*** Opening STUDY MATERIAL ***
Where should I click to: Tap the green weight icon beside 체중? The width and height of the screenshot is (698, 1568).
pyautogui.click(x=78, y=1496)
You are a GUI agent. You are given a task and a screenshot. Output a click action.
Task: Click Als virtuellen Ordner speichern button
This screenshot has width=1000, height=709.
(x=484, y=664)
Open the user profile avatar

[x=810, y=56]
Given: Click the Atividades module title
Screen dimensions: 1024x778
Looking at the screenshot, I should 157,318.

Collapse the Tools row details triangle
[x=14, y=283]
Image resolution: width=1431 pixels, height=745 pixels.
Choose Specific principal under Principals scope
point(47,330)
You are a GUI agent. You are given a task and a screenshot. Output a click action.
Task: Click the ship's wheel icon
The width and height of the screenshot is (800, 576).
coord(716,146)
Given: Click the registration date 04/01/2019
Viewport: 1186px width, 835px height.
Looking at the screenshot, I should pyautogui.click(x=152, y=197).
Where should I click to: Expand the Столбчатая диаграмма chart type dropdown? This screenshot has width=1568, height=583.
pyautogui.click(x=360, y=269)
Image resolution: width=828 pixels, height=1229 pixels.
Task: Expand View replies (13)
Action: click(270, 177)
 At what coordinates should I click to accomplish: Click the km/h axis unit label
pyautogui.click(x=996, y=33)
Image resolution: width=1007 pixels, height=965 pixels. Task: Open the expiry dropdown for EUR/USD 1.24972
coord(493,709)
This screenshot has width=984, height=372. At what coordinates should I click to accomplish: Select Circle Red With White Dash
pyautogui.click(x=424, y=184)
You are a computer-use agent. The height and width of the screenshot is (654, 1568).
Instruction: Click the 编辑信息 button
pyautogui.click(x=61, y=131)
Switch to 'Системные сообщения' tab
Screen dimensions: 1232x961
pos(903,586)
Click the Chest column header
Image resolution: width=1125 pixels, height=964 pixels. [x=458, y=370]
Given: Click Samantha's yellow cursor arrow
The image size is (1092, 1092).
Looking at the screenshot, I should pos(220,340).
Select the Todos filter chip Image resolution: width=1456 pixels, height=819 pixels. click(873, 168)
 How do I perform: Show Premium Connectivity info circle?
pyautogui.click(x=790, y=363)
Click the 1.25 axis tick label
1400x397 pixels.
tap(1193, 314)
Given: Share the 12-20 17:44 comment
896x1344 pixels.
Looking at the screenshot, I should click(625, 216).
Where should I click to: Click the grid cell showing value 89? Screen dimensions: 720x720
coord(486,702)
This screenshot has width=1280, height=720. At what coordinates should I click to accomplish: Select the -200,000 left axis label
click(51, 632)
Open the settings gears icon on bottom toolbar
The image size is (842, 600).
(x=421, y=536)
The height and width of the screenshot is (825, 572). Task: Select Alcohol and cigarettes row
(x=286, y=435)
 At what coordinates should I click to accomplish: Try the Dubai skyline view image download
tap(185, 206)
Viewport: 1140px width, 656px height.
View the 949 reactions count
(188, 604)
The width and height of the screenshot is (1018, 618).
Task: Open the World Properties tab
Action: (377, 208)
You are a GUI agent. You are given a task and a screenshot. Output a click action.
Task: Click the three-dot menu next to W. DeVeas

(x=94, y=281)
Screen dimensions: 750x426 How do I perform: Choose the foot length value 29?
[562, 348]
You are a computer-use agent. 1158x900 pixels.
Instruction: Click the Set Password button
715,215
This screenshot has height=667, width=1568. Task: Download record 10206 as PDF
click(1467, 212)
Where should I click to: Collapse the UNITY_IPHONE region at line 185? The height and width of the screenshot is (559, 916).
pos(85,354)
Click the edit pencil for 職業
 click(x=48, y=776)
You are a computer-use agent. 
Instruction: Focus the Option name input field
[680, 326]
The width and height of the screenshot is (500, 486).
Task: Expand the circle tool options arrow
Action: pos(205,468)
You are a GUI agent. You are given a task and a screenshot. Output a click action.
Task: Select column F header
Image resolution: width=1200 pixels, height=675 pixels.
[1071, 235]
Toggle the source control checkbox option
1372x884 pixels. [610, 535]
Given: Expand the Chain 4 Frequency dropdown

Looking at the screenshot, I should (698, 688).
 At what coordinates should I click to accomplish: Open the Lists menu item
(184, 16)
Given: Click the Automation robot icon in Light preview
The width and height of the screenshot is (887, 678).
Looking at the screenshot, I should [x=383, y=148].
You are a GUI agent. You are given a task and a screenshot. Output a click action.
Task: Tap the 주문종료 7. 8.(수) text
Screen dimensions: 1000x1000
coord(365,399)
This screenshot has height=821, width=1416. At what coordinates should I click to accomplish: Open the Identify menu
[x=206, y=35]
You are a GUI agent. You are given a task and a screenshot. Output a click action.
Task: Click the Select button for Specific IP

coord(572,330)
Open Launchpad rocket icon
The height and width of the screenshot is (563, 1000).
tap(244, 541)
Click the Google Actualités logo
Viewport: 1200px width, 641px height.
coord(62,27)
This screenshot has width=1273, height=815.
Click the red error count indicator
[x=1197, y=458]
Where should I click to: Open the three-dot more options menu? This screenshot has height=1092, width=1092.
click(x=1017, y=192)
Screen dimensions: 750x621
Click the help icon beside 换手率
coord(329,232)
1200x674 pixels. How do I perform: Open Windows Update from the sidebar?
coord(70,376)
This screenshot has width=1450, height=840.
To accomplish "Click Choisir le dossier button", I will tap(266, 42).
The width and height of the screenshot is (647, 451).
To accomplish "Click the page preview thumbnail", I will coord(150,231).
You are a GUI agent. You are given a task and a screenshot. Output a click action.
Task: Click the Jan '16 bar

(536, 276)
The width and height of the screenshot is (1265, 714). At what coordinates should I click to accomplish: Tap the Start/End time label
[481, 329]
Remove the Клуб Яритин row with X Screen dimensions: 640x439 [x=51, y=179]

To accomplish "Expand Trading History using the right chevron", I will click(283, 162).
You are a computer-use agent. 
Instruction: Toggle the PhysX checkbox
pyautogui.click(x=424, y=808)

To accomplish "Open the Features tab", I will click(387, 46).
*** Closing STUDY MATERIAL ***
■ REQUIREMENT ■
Each of the records is to be written out again without alteration.

■ ANSWER BELOW ■
Where should I click to: Tap the green weight icon beside 체중? The width and height of the screenshot is (698, 1568).
pyautogui.click(x=78, y=1496)
You are a GUI agent. You are given a task and a screenshot. Output a click action.
Task: Click Als virtuellen Ordner speichern button
This screenshot has width=1000, height=709.
(x=484, y=664)
Open the user profile avatar

[x=810, y=56]
Given: Click the Atividades module title
Screen dimensions: 1024x778
Looking at the screenshot, I should 157,318.

Collapse the Tools row details triangle
[x=14, y=283]
Image resolution: width=1431 pixels, height=745 pixels.
Choose Specific principal under Principals scope
point(47,330)
You are a GUI agent. You are given a task and a screenshot. Output a click action.
Task: Click the ship's wheel icon
The width and height of the screenshot is (800, 576).
coord(716,146)
Given: Click the registration date 04/01/2019
Viewport: 1186px width, 835px height.
Looking at the screenshot, I should pyautogui.click(x=152, y=197).
Where should I click to: Expand the Столбчатая диаграмма chart type dropdown? This screenshot has width=1568, height=583.
pyautogui.click(x=360, y=269)
Image resolution: width=828 pixels, height=1229 pixels.
Task: Expand View replies (13)
Action: click(270, 177)
 At what coordinates should I click to accomplish: Click the km/h axis unit label
pyautogui.click(x=996, y=33)
Image resolution: width=1007 pixels, height=965 pixels. Task: Open the expiry dropdown for EUR/USD 1.24972
coord(493,709)
This screenshot has width=984, height=372. At what coordinates should I click to accomplish: Select Circle Red With White Dash
pyautogui.click(x=424, y=184)
You are a computer-use agent. The height and width of the screenshot is (654, 1568).
Instruction: Click the 编辑信息 button
pyautogui.click(x=61, y=131)
Switch to 'Системные сообщения' tab
Screen dimensions: 1232x961
pos(903,586)
Click the Chest column header
Image resolution: width=1125 pixels, height=964 pixels. [x=458, y=370]
Given: Click Samantha's yellow cursor arrow
The image size is (1092, 1092).
Looking at the screenshot, I should pos(220,340).
Select the Todos filter chip Image resolution: width=1456 pixels, height=819 pixels. click(873, 168)
 How do I perform: Show Premium Connectivity info circle?
pyautogui.click(x=790, y=363)
Click the 1.25 axis tick label
1400x397 pixels.
tap(1193, 314)
Given: Share the 12-20 17:44 comment
896x1344 pixels.
Looking at the screenshot, I should click(625, 216).
Where should I click to: Click the grid cell showing value 89? Screen dimensions: 720x720
coord(486,702)
This screenshot has width=1280, height=720. At what coordinates should I click to accomplish: Select the -200,000 left axis label
click(51, 632)
Open the settings gears icon on bottom toolbar
The image size is (842, 600).
(x=421, y=536)
The height and width of the screenshot is (825, 572). Task: Select Alcohol and cigarettes row
(x=286, y=435)
 At what coordinates should I click to accomplish: Try the Dubai skyline view image download
tap(185, 206)
Viewport: 1140px width, 656px height.
View the 949 reactions count
(188, 604)
The width and height of the screenshot is (1018, 618).
Task: Open the World Properties tab
Action: (377, 208)
You are a GUI agent. You are given a task and a screenshot. Output a click action.
Task: Click the three-dot menu next to W. DeVeas

(x=94, y=281)
Screen dimensions: 750x426 How do I perform: Choose the foot length value 29?
[562, 348]
You are a computer-use agent. 1158x900 pixels.
Instruction: Click the Set Password button
715,215
This screenshot has height=667, width=1568. Task: Download record 10206 as PDF
click(1467, 212)
Where should I click to: Collapse the UNITY_IPHONE region at line 185? The height and width of the screenshot is (559, 916).
pos(85,354)
Click the edit pencil for 職業
 click(x=48, y=776)
You are a computer-use agent. 
Instruction: Focus the Option name input field
[680, 326]
The width and height of the screenshot is (500, 486).
Task: Expand the circle tool options arrow
Action: pos(205,468)
You are a GUI agent. You are given a task and a screenshot. Output a click action.
Task: Select column F header
Image resolution: width=1200 pixels, height=675 pixels.
[1071, 235]
Toggle the source control checkbox option
1372x884 pixels. [610, 535]
Given: Expand the Chain 4 Frequency dropdown

Looking at the screenshot, I should (698, 688).
 At what coordinates should I click to accomplish: Open the Lists menu item
(184, 16)
Given: Click the Automation robot icon in Light preview
The width and height of the screenshot is (887, 678).
Looking at the screenshot, I should [x=383, y=148].
You are a GUI agent. You are given a task and a screenshot. Output a click action.
Task: Tap the 주문종료 7. 8.(수) text
Screen dimensions: 1000x1000
coord(365,399)
This screenshot has height=821, width=1416. At what coordinates should I click to accomplish: Open the Identify menu
[x=206, y=35]
You are a GUI agent. You are given a task and a screenshot. Output a click action.
Task: Click the Select button for Specific IP

coord(572,330)
Open Launchpad rocket icon
The height and width of the screenshot is (563, 1000).
tap(244, 541)
Click the Google Actualités logo
Viewport: 1200px width, 641px height.
coord(62,27)
This screenshot has width=1273, height=815.
Click the red error count indicator
[x=1197, y=458]
Where should I click to: Open the three-dot more options menu? This screenshot has height=1092, width=1092.
click(x=1017, y=192)
Screen dimensions: 750x621
Click the help icon beside 换手率
coord(329,232)
1200x674 pixels. How do I perform: Open Windows Update from the sidebar?
coord(70,376)
This screenshot has width=1450, height=840.
To accomplish "Click Choisir le dossier button", I will tap(266, 42).
The width and height of the screenshot is (647, 451).
To accomplish "Click the page preview thumbnail", I will coord(150,231).
You are a GUI agent. You are given a task and a screenshot. Output a click action.
Task: Click the Jan '16 bar

(536, 276)
The width and height of the screenshot is (1265, 714). At what coordinates should I click to accomplish: Tap the Start/End time label
[481, 329]
Remove the Клуб Яритин row with X Screen dimensions: 640x439 [x=51, y=179]

To accomplish "Expand Trading History using the right chevron", I will click(283, 162).
You are a computer-use agent. 
Instruction: Toggle the PhysX checkbox
pyautogui.click(x=424, y=808)

To accomplish "Open the Features tab", I will click(387, 46).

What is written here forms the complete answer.